- _To do_
Would you retype every entry that follows without altering a word?

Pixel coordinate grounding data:
################

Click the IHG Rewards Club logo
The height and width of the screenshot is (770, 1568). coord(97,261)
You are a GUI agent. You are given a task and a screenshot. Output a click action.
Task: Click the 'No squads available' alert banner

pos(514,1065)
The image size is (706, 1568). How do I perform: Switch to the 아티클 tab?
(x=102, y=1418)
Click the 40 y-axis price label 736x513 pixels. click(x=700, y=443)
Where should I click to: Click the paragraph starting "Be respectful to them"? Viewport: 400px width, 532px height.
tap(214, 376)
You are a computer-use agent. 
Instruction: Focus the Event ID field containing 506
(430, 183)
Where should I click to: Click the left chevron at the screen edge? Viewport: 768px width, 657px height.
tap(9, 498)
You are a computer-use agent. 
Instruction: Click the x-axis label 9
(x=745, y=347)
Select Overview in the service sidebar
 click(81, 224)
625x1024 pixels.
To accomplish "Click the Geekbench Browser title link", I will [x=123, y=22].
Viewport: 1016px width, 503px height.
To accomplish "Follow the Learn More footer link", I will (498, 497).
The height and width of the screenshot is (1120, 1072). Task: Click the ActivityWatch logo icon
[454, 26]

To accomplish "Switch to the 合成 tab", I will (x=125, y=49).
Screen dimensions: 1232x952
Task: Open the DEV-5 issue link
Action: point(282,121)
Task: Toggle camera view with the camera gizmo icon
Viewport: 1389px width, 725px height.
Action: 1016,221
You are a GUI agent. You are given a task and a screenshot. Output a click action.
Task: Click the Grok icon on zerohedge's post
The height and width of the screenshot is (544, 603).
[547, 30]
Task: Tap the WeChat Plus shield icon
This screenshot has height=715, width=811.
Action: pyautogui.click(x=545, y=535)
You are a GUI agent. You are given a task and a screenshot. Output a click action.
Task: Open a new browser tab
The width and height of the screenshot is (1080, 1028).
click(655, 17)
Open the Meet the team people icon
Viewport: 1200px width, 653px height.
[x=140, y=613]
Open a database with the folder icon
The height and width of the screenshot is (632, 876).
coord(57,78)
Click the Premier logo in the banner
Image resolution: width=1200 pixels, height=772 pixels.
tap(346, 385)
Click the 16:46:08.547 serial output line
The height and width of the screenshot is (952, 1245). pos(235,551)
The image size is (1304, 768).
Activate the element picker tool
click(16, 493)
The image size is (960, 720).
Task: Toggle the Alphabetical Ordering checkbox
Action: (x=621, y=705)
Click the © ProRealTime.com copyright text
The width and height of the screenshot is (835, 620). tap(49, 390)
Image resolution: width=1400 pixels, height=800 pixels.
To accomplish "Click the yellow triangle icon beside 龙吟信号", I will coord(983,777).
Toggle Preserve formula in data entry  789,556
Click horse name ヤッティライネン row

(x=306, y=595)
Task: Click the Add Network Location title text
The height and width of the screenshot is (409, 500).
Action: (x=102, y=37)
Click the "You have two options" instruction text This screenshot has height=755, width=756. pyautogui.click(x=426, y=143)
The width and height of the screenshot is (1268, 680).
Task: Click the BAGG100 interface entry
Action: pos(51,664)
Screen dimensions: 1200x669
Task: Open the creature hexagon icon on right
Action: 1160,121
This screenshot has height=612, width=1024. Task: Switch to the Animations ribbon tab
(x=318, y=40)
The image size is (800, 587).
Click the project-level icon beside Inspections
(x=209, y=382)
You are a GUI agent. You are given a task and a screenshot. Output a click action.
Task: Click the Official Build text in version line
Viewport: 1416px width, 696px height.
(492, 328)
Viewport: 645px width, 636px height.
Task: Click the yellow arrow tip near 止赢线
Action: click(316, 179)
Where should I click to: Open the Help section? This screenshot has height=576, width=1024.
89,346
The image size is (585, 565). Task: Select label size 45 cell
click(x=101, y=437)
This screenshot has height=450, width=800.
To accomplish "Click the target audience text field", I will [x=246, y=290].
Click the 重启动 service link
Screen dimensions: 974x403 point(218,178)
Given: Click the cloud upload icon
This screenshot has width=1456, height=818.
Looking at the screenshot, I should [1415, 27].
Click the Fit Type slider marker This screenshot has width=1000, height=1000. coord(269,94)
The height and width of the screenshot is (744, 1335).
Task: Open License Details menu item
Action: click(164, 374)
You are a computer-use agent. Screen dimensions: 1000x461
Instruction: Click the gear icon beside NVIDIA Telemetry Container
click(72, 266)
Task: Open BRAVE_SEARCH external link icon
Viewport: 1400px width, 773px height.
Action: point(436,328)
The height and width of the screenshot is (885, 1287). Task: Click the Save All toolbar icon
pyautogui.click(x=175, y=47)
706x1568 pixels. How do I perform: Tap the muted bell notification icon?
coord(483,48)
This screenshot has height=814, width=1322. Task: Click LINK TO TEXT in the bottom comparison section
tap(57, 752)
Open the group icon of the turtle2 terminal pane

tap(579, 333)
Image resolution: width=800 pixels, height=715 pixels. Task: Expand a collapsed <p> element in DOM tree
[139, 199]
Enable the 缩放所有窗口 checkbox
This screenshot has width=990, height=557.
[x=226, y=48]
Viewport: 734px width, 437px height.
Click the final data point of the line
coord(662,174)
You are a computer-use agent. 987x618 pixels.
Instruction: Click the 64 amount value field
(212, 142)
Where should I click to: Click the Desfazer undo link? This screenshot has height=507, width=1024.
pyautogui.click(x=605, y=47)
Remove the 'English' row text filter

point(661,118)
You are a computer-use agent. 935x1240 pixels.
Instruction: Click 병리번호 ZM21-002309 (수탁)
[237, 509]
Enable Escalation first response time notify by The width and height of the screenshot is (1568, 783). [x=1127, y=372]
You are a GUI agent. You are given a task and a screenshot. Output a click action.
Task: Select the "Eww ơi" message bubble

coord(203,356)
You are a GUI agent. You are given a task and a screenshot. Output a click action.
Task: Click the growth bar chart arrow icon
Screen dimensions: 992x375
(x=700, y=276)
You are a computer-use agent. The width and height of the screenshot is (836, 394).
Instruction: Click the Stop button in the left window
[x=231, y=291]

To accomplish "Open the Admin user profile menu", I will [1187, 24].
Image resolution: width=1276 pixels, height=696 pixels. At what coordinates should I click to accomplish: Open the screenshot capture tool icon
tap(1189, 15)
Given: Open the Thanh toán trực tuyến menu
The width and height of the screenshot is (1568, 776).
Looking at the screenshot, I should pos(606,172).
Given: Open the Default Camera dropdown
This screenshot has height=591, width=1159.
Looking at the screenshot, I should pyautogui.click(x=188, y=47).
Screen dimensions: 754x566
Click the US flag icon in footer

################

- _Completed exercise_
Click the IHG Rewards Club logo
The height and width of the screenshot is (770, 1568). coord(97,261)
You are a GUI agent. You are given a task and a screenshot. Output a click action.
Task: Click the 'No squads available' alert banner

pos(514,1065)
The image size is (706, 1568). How do I perform: Switch to the 아티클 tab?
(x=102, y=1418)
Click the 40 y-axis price label 736x513 pixels. click(x=700, y=443)
Where should I click to: Click the paragraph starting "Be respectful to them"? Viewport: 400px width, 532px height.
tap(214, 376)
You are a computer-use agent. 
Instruction: Focus the Event ID field containing 506
(430, 183)
Where should I click to: Click the left chevron at the screen edge? Viewport: 768px width, 657px height.
tap(9, 498)
You are a computer-use agent. 
Instruction: Click the x-axis label 9
(x=745, y=347)
Select Overview in the service sidebar
 click(81, 224)
625x1024 pixels.
To accomplish "Click the Geekbench Browser title link", I will [x=123, y=22].
Viewport: 1016px width, 503px height.
To accomplish "Follow the Learn More footer link", I will (498, 497).
The height and width of the screenshot is (1120, 1072). Task: Click the ActivityWatch logo icon
[454, 26]

To accomplish "Switch to the 合成 tab", I will (x=125, y=49).
Screen dimensions: 1232x952
Task: Open the DEV-5 issue link
Action: point(282,121)
Task: Toggle camera view with the camera gizmo icon
Viewport: 1389px width, 725px height.
Action: 1016,221
You are a GUI agent. You are given a task and a screenshot. Output a click action.
Task: Click the Grok icon on zerohedge's post
The height and width of the screenshot is (544, 603).
[547, 30]
Task: Tap the WeChat Plus shield icon
This screenshot has height=715, width=811.
Action: pyautogui.click(x=545, y=535)
You are a GUI agent. You are given a task and a screenshot. Output a click action.
Task: Open a new browser tab
The width and height of the screenshot is (1080, 1028).
click(655, 17)
Open the Meet the team people icon
Viewport: 1200px width, 653px height.
[x=140, y=613]
Open a database with the folder icon
The height and width of the screenshot is (632, 876).
coord(57,78)
Click the Premier logo in the banner
Image resolution: width=1200 pixels, height=772 pixels.
tap(346, 385)
Click the 16:46:08.547 serial output line
The height and width of the screenshot is (952, 1245). pos(235,551)
The image size is (1304, 768).
Activate the element picker tool
click(16, 493)
The image size is (960, 720).
Task: Toggle the Alphabetical Ordering checkbox
Action: (x=621, y=705)
Click the © ProRealTime.com copyright text
The width and height of the screenshot is (835, 620). tap(49, 390)
Image resolution: width=1400 pixels, height=800 pixels.
To accomplish "Click the yellow triangle icon beside 龙吟信号", I will coord(983,777).
Toggle Preserve formula in data entry  789,556
Click horse name ヤッティライネン row

(x=306, y=595)
Task: Click the Add Network Location title text
The height and width of the screenshot is (409, 500).
Action: (x=102, y=37)
Click the "You have two options" instruction text This screenshot has height=755, width=756. pyautogui.click(x=426, y=143)
The width and height of the screenshot is (1268, 680).
Task: Click the BAGG100 interface entry
Action: pos(51,664)
Screen dimensions: 1200x669
Task: Open the creature hexagon icon on right
Action: 1160,121
This screenshot has height=612, width=1024. Task: Switch to the Animations ribbon tab
(x=318, y=40)
The image size is (800, 587).
Click the project-level icon beside Inspections
(x=209, y=382)
You are a GUI agent. You are given a task and a screenshot. Output a click action.
Task: Click the Official Build text in version line
Viewport: 1416px width, 696px height.
(492, 328)
Viewport: 645px width, 636px height.
Task: Click the yellow arrow tip near 止赢线
Action: click(316, 179)
Where should I click to: Open the Help section? This screenshot has height=576, width=1024.
89,346
The image size is (585, 565). Task: Select label size 45 cell
click(x=101, y=437)
This screenshot has height=450, width=800.
To accomplish "Click the target audience text field", I will [x=246, y=290].
Click the 重启动 service link
Screen dimensions: 974x403 point(218,178)
Given: Click the cloud upload icon
This screenshot has width=1456, height=818.
Looking at the screenshot, I should [1415, 27].
Click the Fit Type slider marker This screenshot has width=1000, height=1000. coord(269,94)
The height and width of the screenshot is (744, 1335).
Task: Open License Details menu item
Action: click(164, 374)
You are a computer-use agent. Screen dimensions: 1000x461
Instruction: Click the gear icon beside NVIDIA Telemetry Container
click(72, 266)
Task: Open BRAVE_SEARCH external link icon
Viewport: 1400px width, 773px height.
Action: point(436,328)
The height and width of the screenshot is (885, 1287). Task: Click the Save All toolbar icon
pyautogui.click(x=175, y=47)
706x1568 pixels. How do I perform: Tap the muted bell notification icon?
coord(483,48)
This screenshot has height=814, width=1322. Task: Click LINK TO TEXT in the bottom comparison section
tap(57, 752)
Open the group icon of the turtle2 terminal pane

tap(579, 333)
Image resolution: width=800 pixels, height=715 pixels. Task: Expand a collapsed <p> element in DOM tree
[139, 199]
Enable the 缩放所有窗口 checkbox
This screenshot has width=990, height=557.
[x=226, y=48]
Viewport: 734px width, 437px height.
Click the final data point of the line
coord(662,174)
You are a computer-use agent. 987x618 pixels.
Instruction: Click the 64 amount value field
(212, 142)
Where should I click to: Click the Desfazer undo link? This screenshot has height=507, width=1024.
pyautogui.click(x=605, y=47)
Remove the 'English' row text filter

point(661,118)
You are a computer-use agent. 935x1240 pixels.
Instruction: Click 병리번호 ZM21-002309 (수탁)
[237, 509]
Enable Escalation first response time notify by The width and height of the screenshot is (1568, 783). [x=1127, y=372]
You are a GUI agent. You are given a task and a screenshot. Output a click action.
Task: Select the "Eww ơi" message bubble

coord(203,356)
You are a GUI agent. You are given a task and a screenshot. Output a click action.
Task: Click the growth bar chart arrow icon
Screen dimensions: 992x375
(x=700, y=276)
You are a computer-use agent. The width and height of the screenshot is (836, 394).
Instruction: Click the Stop button in the left window
[x=231, y=291]

To accomplish "Open the Admin user profile menu", I will [1187, 24].
Image resolution: width=1276 pixels, height=696 pixels. At what coordinates should I click to accomplish: Open the screenshot capture tool icon
tap(1189, 15)
Given: Open the Thanh toán trực tuyến menu
The width and height of the screenshot is (1568, 776).
Looking at the screenshot, I should pos(606,172).
Given: Open the Default Camera dropdown
This screenshot has height=591, width=1159.
Looking at the screenshot, I should pyautogui.click(x=188, y=47).
Screen dimensions: 754x566
Click the US flag icon in footer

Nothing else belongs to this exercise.